Quote WARRIORCRAIG="WARRIORCRAIG"Err, no. I remember at the time when watching that game commenting that the HB partnership wasn't working because Sinfield was too slow and Chase was too unstructured and they weren't bringing Tomkins in to the attack enough. For me, come the WC, Widdop needs to be the 6 and someone really needs to put a name on the 7 shirt as there are currently no stand out contenders.'"
I like the thinking behind pairing Sinfield (a fairly rigid, structured organiser) with a more unpredictable, quicker half back. As a partnership it didn't work. In part because when Chase did the meandering roaming across in front of the Australian or Kiwi defensive line that had served him so well for Cas he just ended up looking like a headless chicken, ran his wide players out of the game and got rid of the depth Tomkins needed. Chase is capable of a plan B, but didn't produce it. I know not why, when his Plan A so transparently doesn't work at Test level.
Given that 6 and 7 are increasingly interchangeable these days, I'd go for Sinfield and Widdop as a first choice pairing. We don't produce top class 7s in this country, at least in part because no SL teams play with any one player consistently in the old scrum half position.

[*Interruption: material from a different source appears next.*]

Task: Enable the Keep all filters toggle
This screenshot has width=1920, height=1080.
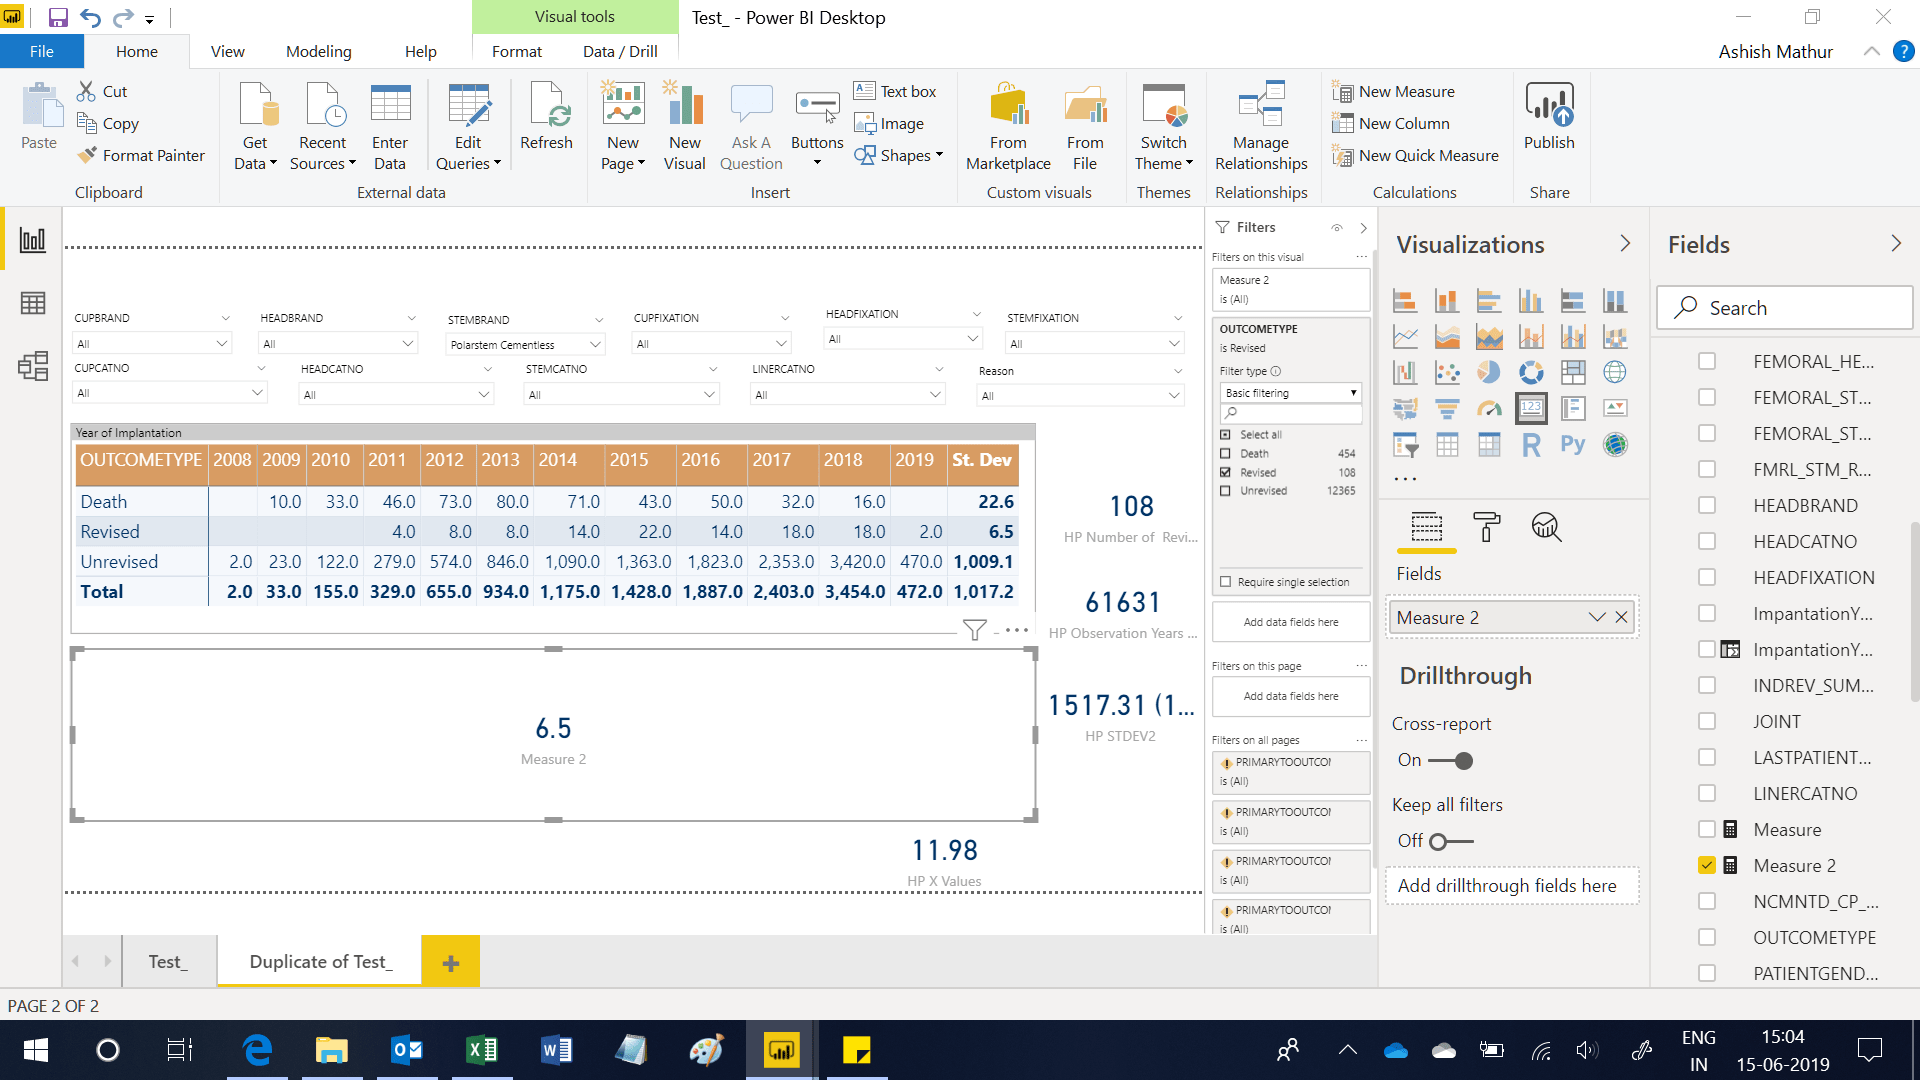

We have to bring Tomkins into the game as much as we can, but we have to do it in the areas that he's most dangerous from, chiming in from deep with runners outside him. That means halves that don't have a liking for hanging onto the ball too much and arcing out wide. Burrow plays like that for Leeds, and it works for Leeds, Chase does similar for Cas (when he isn't too busy trying to engineer an exit). But it doesn't bring a player like Tomkins into the game in the right places, which is why Leuluai and Finch don't do it so much for Wigan. Tomkins is our most dangerous player and the biggest attacking threat we've had at Test level in a long time, so we need to pick halves that allow him to play.